Senin, 07 Desember 2015

ALIRAN REKONSTUKRUKSIONISME

ALIRAN REKONSTUKRUKSIONISME

Aliran Rekonstruksionisme
               Kata rekonstruksionisme dalam bahasa Inggris rekonstruct yang berarti menyusun kembali. Dalam konteks filsafat pendidikan, aliran rekonstruksionisme adalah suatu aliran yang berusaha merombak tata susunan lama dan membangun tata susunan hidup kebudayaan yang bercorak modern. Aliran rekonstruksionisme sepaham dengan aliran perennialisme. Walaupun demikian prinsip yang dimiliki oleh aliran rekonstruksionisme tidaklah sama dengan prinsip yang dipegang oleh aliran perennialisme. Keduanya mempunyai misi dan cara yang berbeda dalam pemecahan yang akan ditempuh untuk mengembalikan kebudayaan yang serasi dalam kehidupan. Aliaran perennialisme memilih cara tersendiri, yakni dengan kembali ke alam kebudayaan lama atau dikenal dengan regressive road culture yang mereka anggap paling ideal. Sementara itu aliran rekonstruksionisme menempuh dengan jalan berupaya membina suatu konsensus yang paling luas dan menganai tujuan pokok dan tertinggi dalam kehidupan manusia (Depag RI, 1984: 31)
Untuk mencapai tujuan tersebut, rekonstruksionisme berupaya mencari kesepakatan antar sesama manusia atau orang, yakni agar dapat mengatur tata kehidupan manusia dalam suatu tatanan dan seluruh lingkunganya. Aliran rekonstruksionisme berkeyakinan bahwa tugas penyelamatan dunia merupakan tugas semua umat manusia atau bangsa.  Karenanya pembinaan kembali daya intelektual dan spiritual yang sehat akan membina kembali manusia melalui pendidikan yang tepat atas nilai dan norma yang besar pula demi generasi sekarang dan generasi yang akan datang, sehingga terbentuk dunia yang baru dalam pengawasan umat manusia.
Aliaran ini juga memiliki persipsi bahwa masa depan suatu bangsa merupakan suatu dunia yang diatur, diperintah oleh rakyat secara demokratis dan bukan dunia yang dikuasai oleh golongan tertentu. Cita-cita demokrasi yang sungguh bukan hanya teori tetapi mesti menjadi kenyataan, sehinnga dapat diujudkan suatu dunia dengan potensi-potensi teknologi, maupun meningkatkan khualitas keshatan, kesejahteraan dan kemakmuran serta keamanan masyarakat tanpa membedakan warna kulit, keturunan, nasionalisme, agama(kepercayaan), dan masyarakat bersangkutan.
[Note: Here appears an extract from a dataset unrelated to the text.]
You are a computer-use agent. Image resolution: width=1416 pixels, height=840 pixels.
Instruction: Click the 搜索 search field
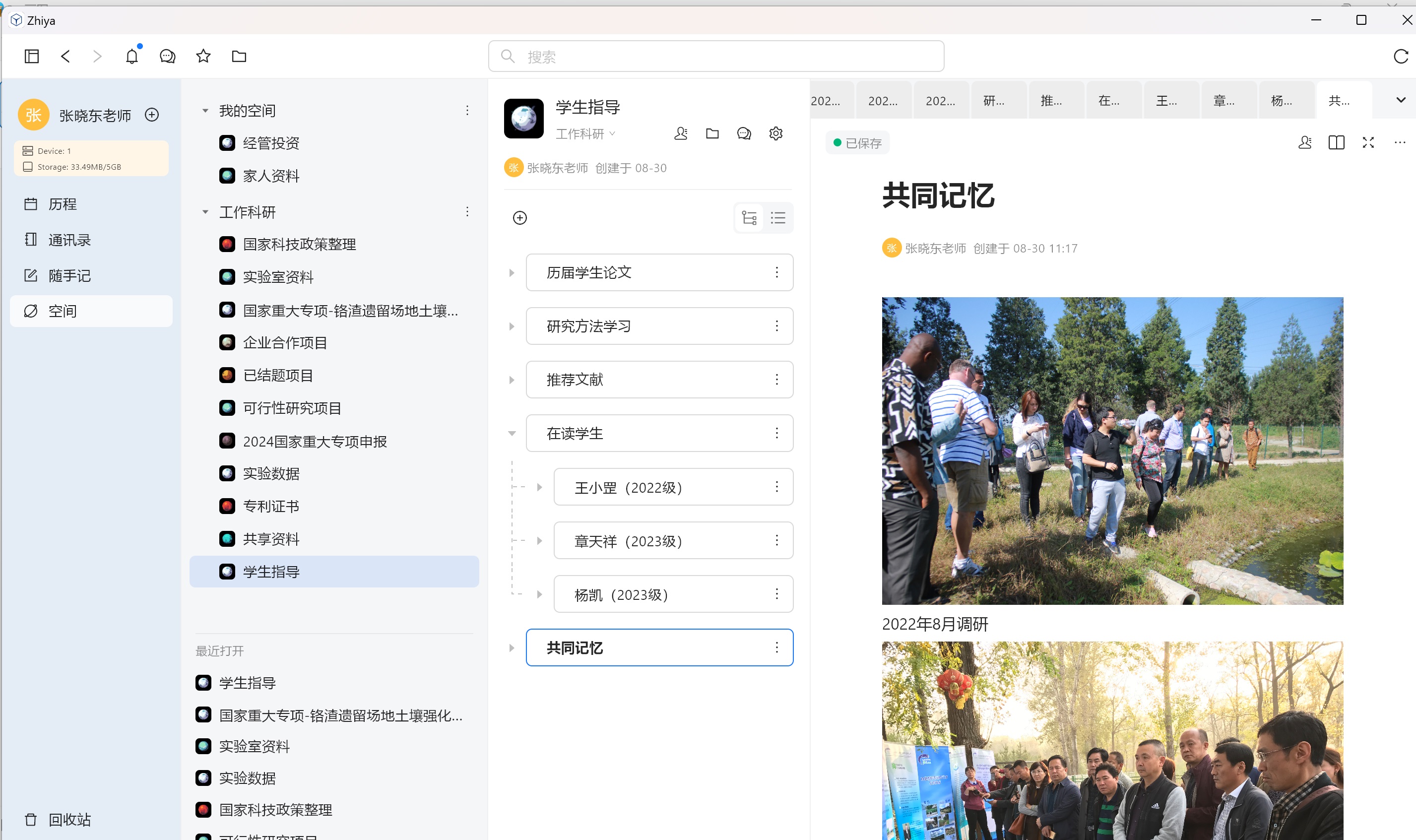716,57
1.      Pandangan Ontologi
            Dengan ontologi, dapat diterangakan tentang bagaimana hakikat dari segala sesuatu. Aliran rekonstruksionisme memandang bahwa relita itu bersifat unuversal yang mana relita itu ada dimana dan sama disetiap tempat. Untuk mengerti suatu realita beranjak dari suatu yang konkrit sebagimana yang kita lihat dihadapan kita dan ditangkap oleh panca indra manusia dan realita yang kita ketahui tidak terlepas dari suatu sistem, selain substansi yang dipunyai dan tiap-tiap benda tersebut, dan dapat dipilih melalui akal pikiran.
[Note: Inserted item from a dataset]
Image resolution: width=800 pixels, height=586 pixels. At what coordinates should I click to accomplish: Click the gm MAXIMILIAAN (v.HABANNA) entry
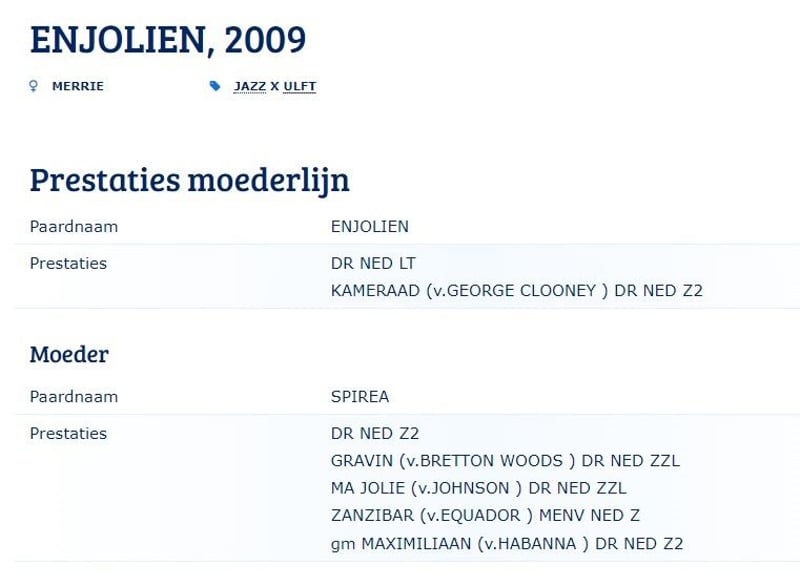pyautogui.click(x=507, y=544)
 Pada prinsipnya aliaran rekonstruksionisme memandang alam metefisika merujuk dualisme, aliaran ini berpendirian bahwa alam nyata ini mengandung dua macam hakikat sebagai asal sumber yakni hakikat materi dan hakikat rohani. Kedua macam hakikat itu memiliki ciri yang bebas dan berdiri sendiri dan hubungan keduanya menciptakan suatu kehidupan dalam alam. Dibalik gerak realita sesungguhnya terdapat kualitas sebagi pendorong dan merupakan penyebab utama atas kuasa prima. Kuasa prima, dalam konteks ini ialah tuhan sebagai penggerak sesuatu tanpa gerak. Tuhan adalah aktualisasi murni yang sama sekali sunyi dan substansi.
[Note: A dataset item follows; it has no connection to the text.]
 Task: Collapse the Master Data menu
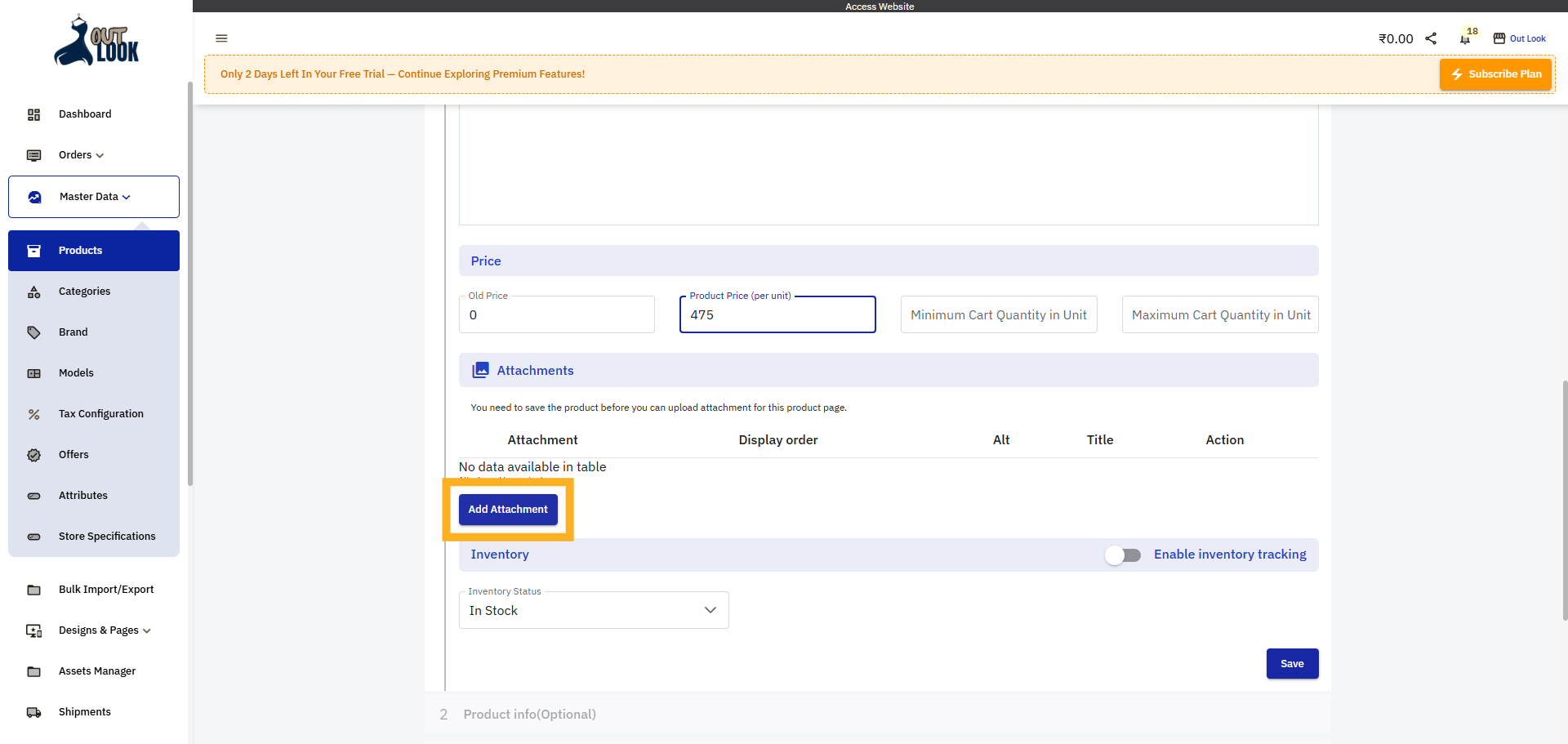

2.      Pandangan Epistemologi
       Kajian Epistemologi aliran ini lebih merujuk pada pendapat aliran pragmatisme dan perennialisme. Berpijak dari pola pemikiran bahwa untuk memahami realita alam nyata memerlukan suatu asas tahu dalam arti bahwa tidak mungkin memahami realita terlebih dahulu melalui penemuan suatu pintu gerbang  ilmu pengetahuan. Karena baik indera maupun rasio sama-sama berfungsi membentuk pengetahuan, dan akal dibawa oleh panca indera menjadi pengetahuan dalam yang sesungguhnya.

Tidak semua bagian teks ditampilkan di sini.